Since you are only going to 100, you only need to test for divisibility by 2, 3, 5, and 7. That should be a no-brainer not requiring the Miller-Rabin primality test. And, as done with the best sieve of Eratothsenes above, you can only consider numbers of form 6n+1 and 6n-1, so you don't even need to test for divisibility by 2 or 3.

Side show: It is easy to test a number for divisibility by 2, 3, or 5 just by looking at it. Do you want to know how to bust a big number down so you can easily test for divisibility by 7, 11, and 13 just by looking? Easy. Suppose the number is 123456. Subtract the 123 from the 456 to get 333. This has the same remainder modulo 7, 11, and 13. Do not be afraid of negative results; just add 1001 to make it positive.

Check for divisibility by 7: add double the hundreds digit to the remaing two, 6+33 = 39 = 4mod7.

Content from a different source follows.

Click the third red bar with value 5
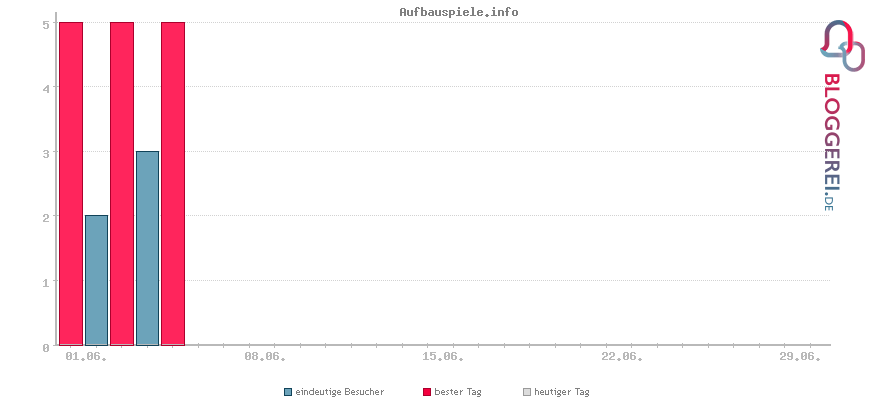The width and height of the screenshot is (870, 400). click(173, 184)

Check for divisibility by 11: subtract the tens digit from the sum of the hundreds and ones digits, 6-3 = 3. So we have 3 mod 11.

Check for divisibility by 13: I do this the hard way, subtracting multiples of 13. Sorry. I would think 333, 203, 73, 21, 8. That is 123456 modulo 13.

There is a great book that I highly recommend: "Dead Reckoning" by Ron Doerfler.